• **WHAT YOU NEED TO DO**:
Start at the line in the listing below that contains "Given: Click the" and stop after the line that contains "Looking at the". Write those lines again with "layer tabs" switched to "document tabs" and everything else unchanged, leaving out the pictures.

== DATASET EXCERPTS ==

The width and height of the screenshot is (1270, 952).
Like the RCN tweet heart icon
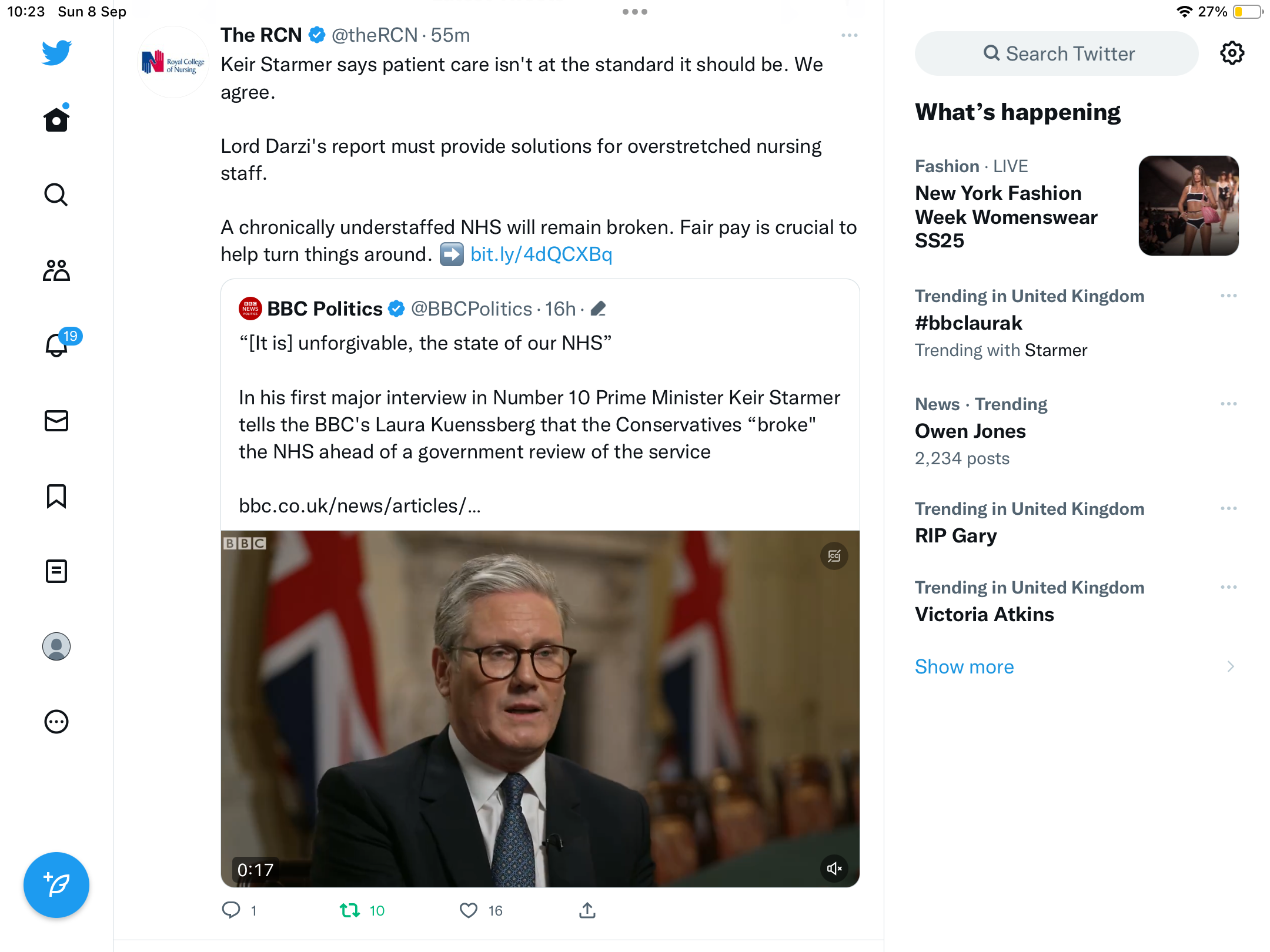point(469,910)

===
== DATASET EXCERPTS ==

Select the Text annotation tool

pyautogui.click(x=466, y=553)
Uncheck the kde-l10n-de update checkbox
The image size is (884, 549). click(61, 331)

===
== DATASET EXCERPTS ==

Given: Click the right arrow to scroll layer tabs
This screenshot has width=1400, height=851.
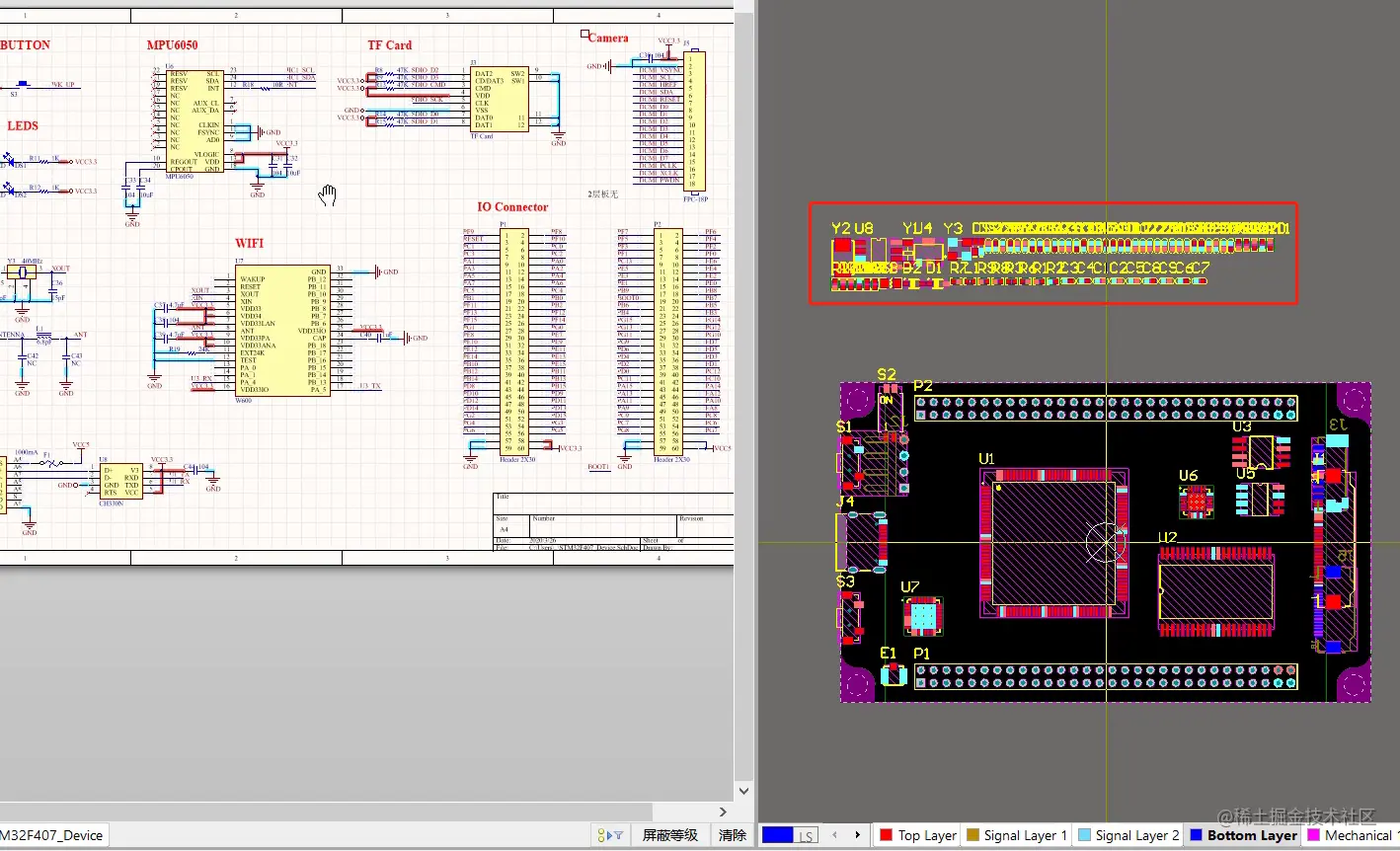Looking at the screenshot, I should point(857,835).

===

• **THE RESPONSE**:
Given: Click the right arrow to scroll document tabs
This screenshot has width=1400, height=851.
Looking at the screenshot, I should point(857,835).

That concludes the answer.